- Task to complete -
Your answer must consist only of the lines from the start of the entries through the line that holds "Proximity Sensor (385, 2548)", copied exactly, with no pictures.

- Record set -
:::

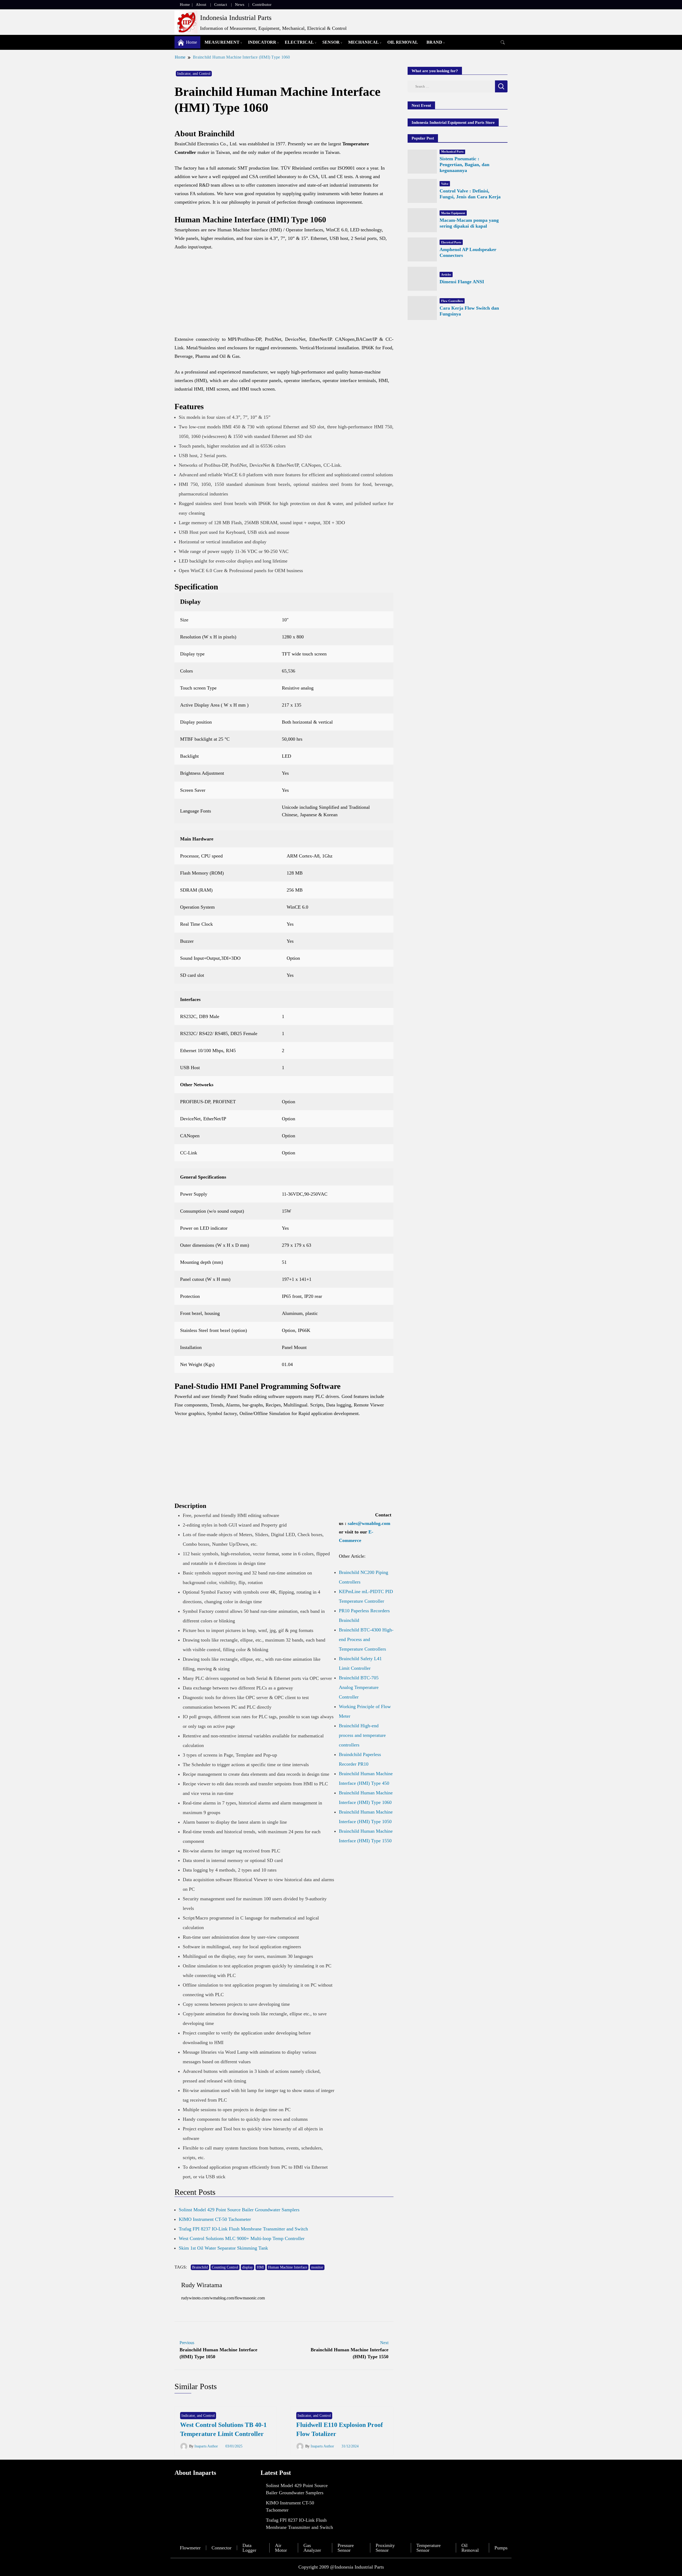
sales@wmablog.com (369, 1523)
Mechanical (363, 42)
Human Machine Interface (287, 2267)
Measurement (222, 42)
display (247, 2267)
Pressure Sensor (346, 2548)
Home (185, 4)
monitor (317, 2267)
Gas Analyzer (312, 2548)
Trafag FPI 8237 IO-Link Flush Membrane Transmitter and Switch (243, 2229)
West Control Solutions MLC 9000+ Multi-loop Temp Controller (242, 2238)
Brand (434, 42)
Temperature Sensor (428, 2548)
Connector (222, 2547)
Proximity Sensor (385, 2548)
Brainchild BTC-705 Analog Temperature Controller (359, 1687)
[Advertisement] (283, 295)
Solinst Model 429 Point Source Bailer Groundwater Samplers (239, 2209)
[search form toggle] (503, 42)
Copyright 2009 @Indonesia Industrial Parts (341, 2567)
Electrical (299, 42)
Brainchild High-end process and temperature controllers (362, 1735)
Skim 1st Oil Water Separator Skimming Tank (223, 2248)
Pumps (501, 2547)
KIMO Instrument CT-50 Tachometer (215, 2219)
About (201, 4)
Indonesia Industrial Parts (235, 18)
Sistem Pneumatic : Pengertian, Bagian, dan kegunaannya (464, 164)
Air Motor (281, 2548)
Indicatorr (262, 42)
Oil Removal (402, 42)
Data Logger (249, 2548)
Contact (220, 4)
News (239, 4)
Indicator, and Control (193, 74)
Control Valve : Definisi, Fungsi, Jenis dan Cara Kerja (470, 193)
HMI (260, 2267)
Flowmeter (190, 2547)
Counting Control (225, 2267)
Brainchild (200, 2267)
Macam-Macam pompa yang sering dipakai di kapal (469, 223)
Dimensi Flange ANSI (462, 281)
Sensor (331, 42)
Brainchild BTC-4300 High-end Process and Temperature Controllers (366, 1639)
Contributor (261, 4)
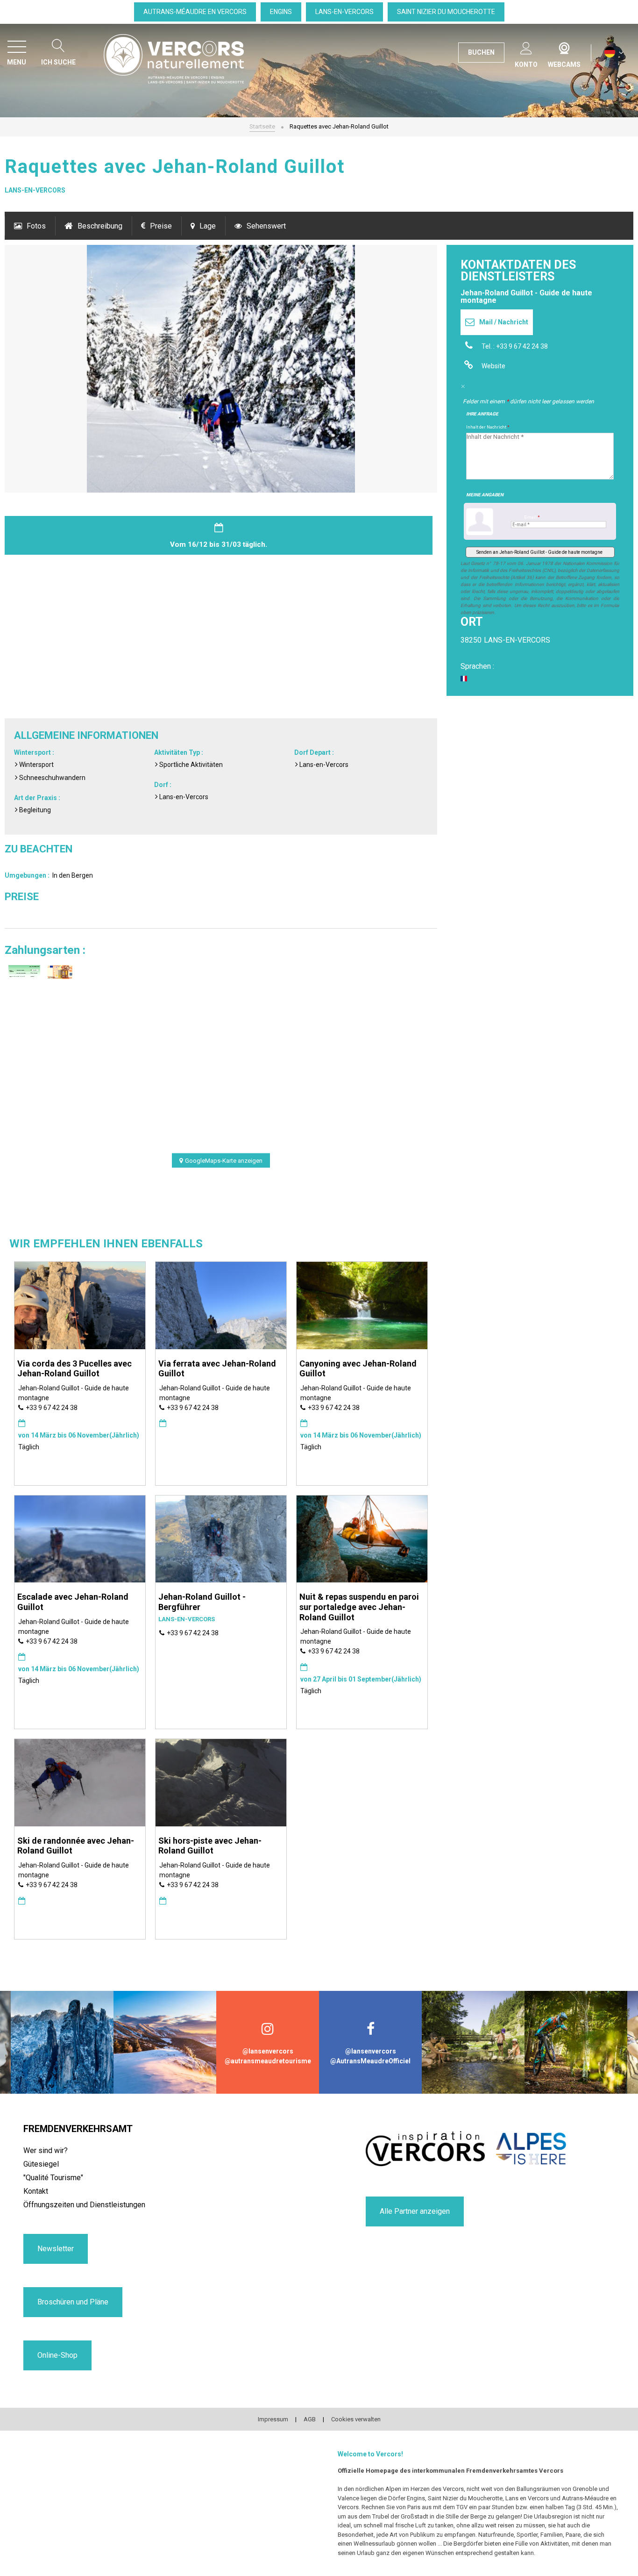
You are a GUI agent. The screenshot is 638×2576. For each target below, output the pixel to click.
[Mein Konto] (526, 46)
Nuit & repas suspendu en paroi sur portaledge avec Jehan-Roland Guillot (359, 1607)
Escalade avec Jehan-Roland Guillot (72, 1602)
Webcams (564, 46)
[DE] (614, 52)
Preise (161, 226)
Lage (207, 226)
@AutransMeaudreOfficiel (370, 2061)
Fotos (36, 226)
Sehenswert (266, 226)
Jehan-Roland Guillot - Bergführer (202, 1602)
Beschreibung (100, 226)
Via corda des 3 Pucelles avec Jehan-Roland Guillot (74, 1369)
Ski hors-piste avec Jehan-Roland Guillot (210, 1846)
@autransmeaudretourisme (268, 2061)
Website (493, 366)
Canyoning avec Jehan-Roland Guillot (358, 1369)
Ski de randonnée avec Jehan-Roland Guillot (75, 1846)
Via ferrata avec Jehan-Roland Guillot (217, 1369)
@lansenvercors (267, 2051)
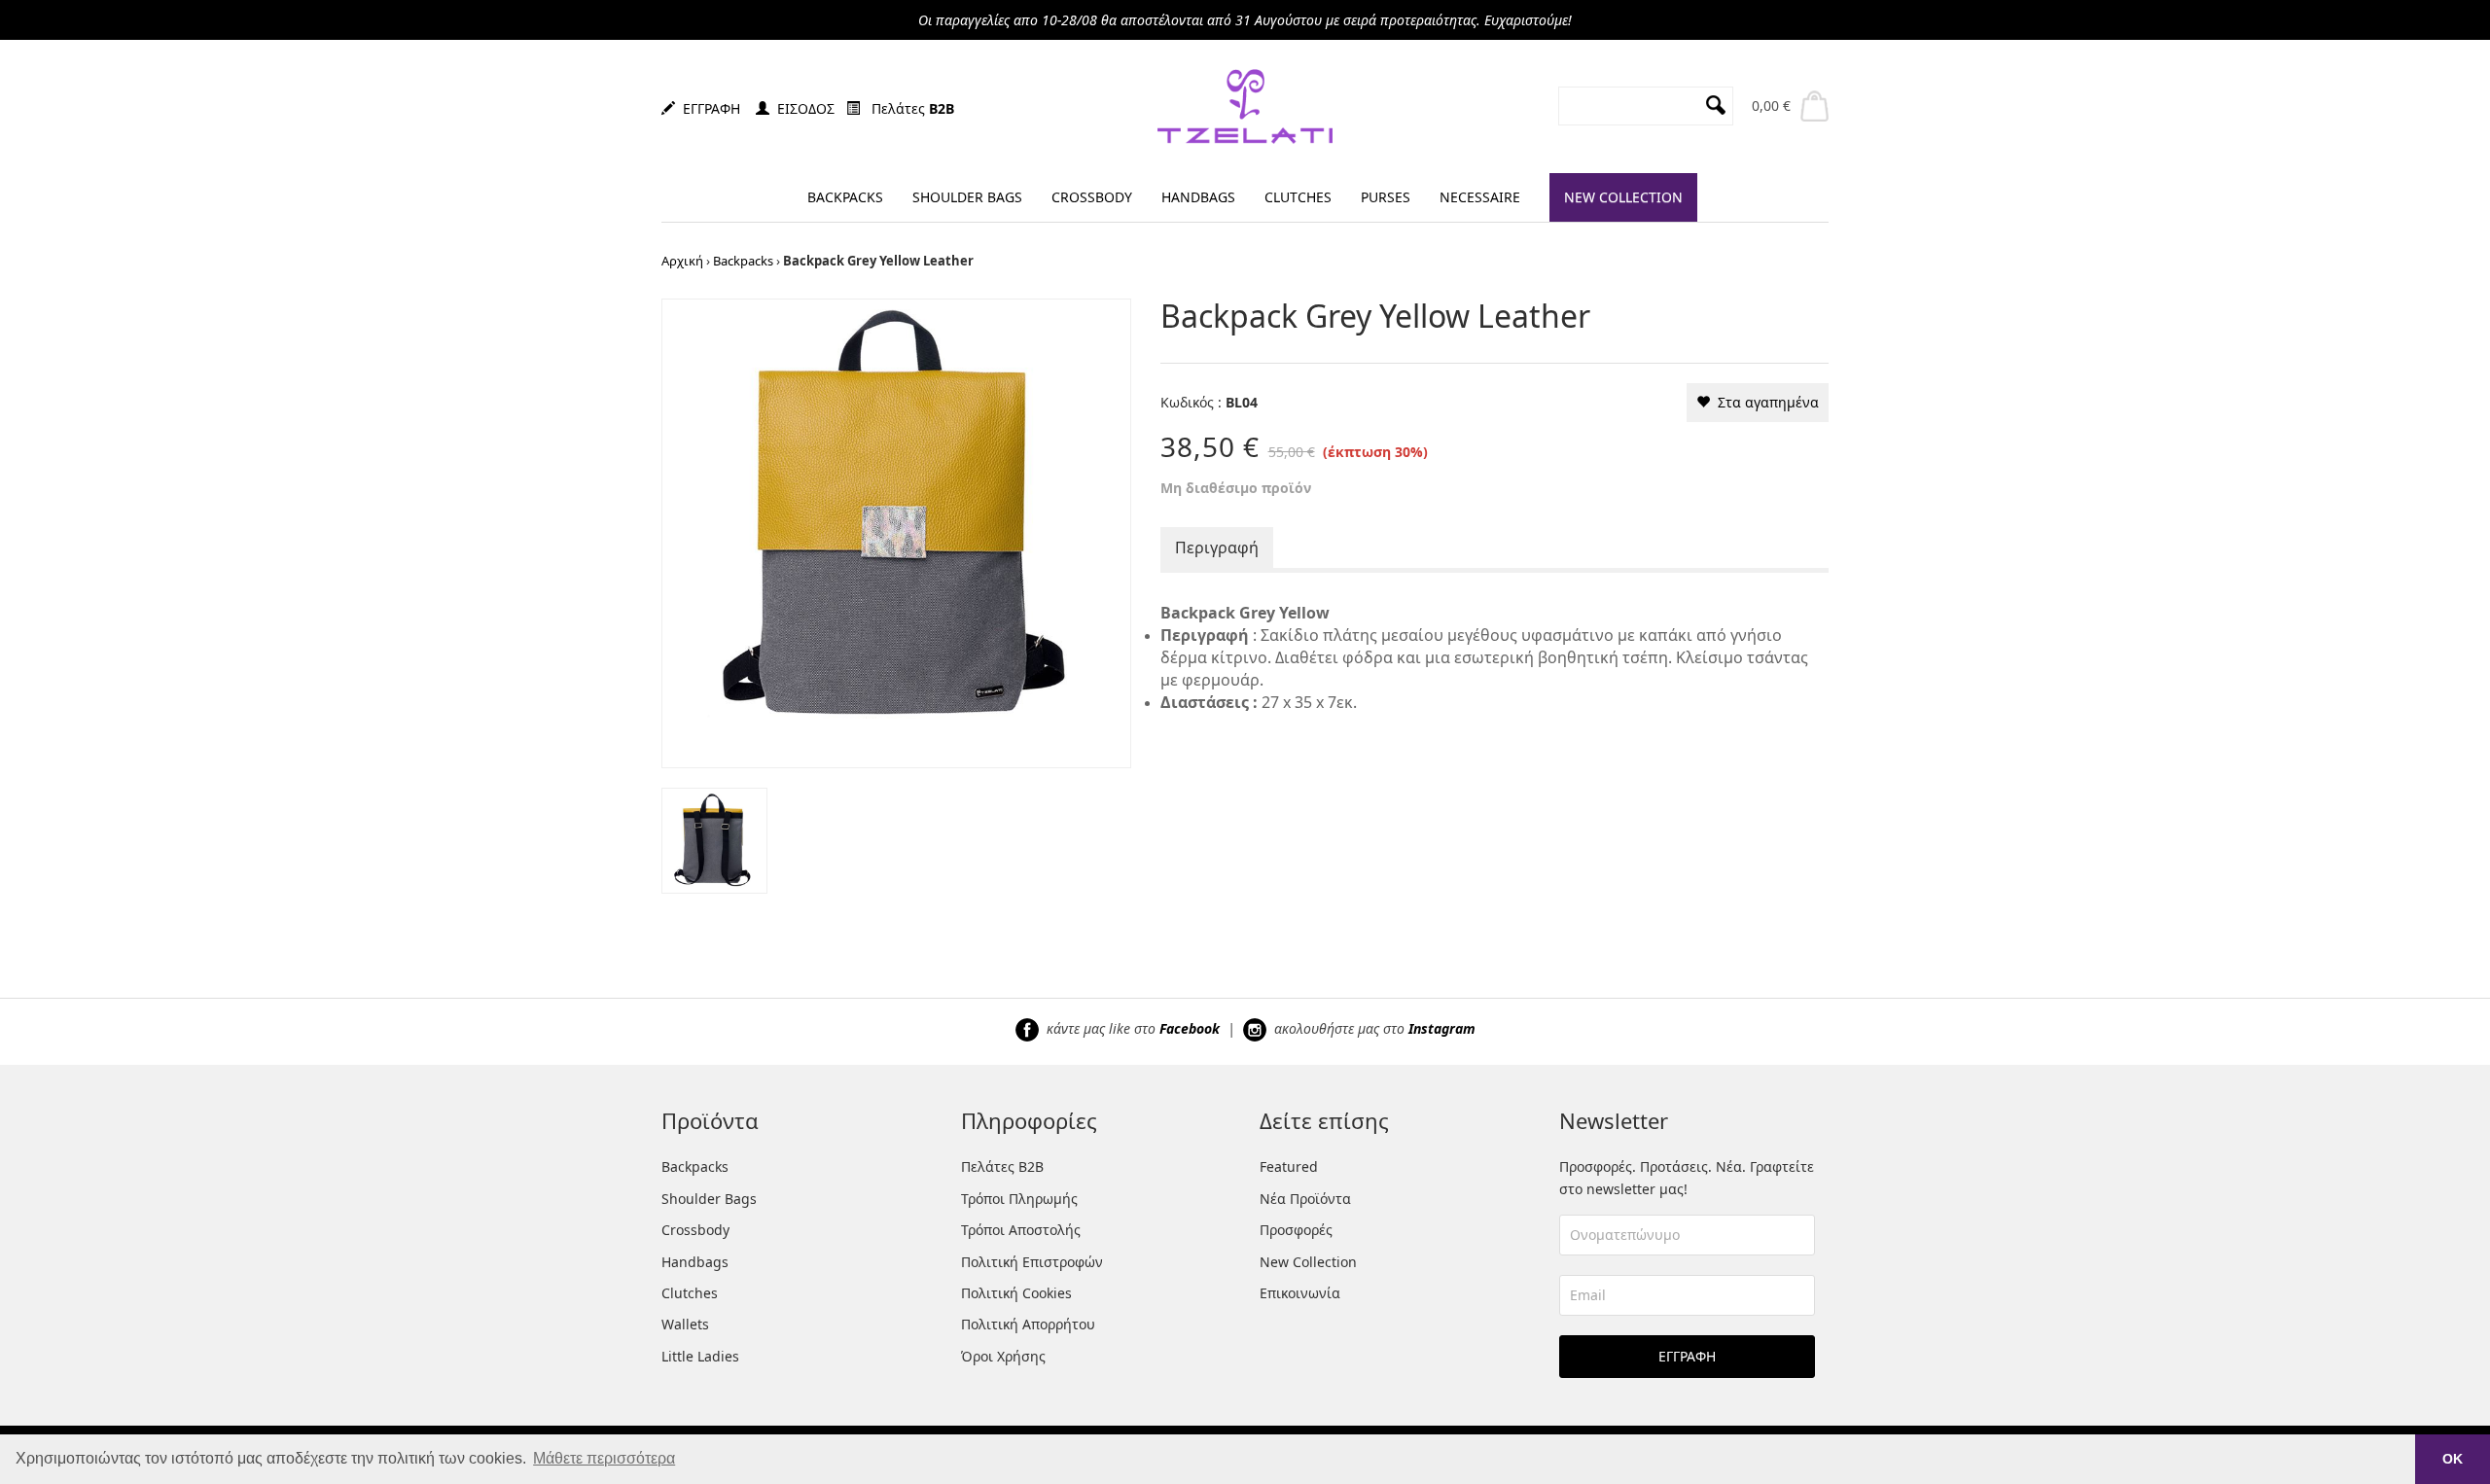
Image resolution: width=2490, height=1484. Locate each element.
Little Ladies (700, 1356)
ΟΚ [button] (2452, 1458)
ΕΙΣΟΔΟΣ (802, 108)
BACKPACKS (845, 197)
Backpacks (743, 260)
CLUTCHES (1298, 197)
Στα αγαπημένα (1764, 402)
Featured (1289, 1166)
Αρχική (682, 260)
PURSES (1385, 197)
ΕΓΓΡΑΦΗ (707, 108)
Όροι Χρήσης (1003, 1356)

:::

- Reply to the task -
sales@wmablog.com (369, 1523)
Mechanical (363, 42)
Human Machine Interface (287, 2267)
Measurement (222, 42)
display (247, 2267)
Pressure Sensor (346, 2548)
Home (185, 4)
monitor (317, 2267)
Gas Analyzer (312, 2548)
Trafag FPI 8237 IO-Link Flush Membrane Transmitter and Switch (243, 2229)
West Control Solutions MLC 9000+ Multi-loop Temp Controller (242, 2238)
Brand (434, 42)
Temperature Sensor (428, 2548)
Connector (222, 2547)
Proximity Sensor (385, 2548)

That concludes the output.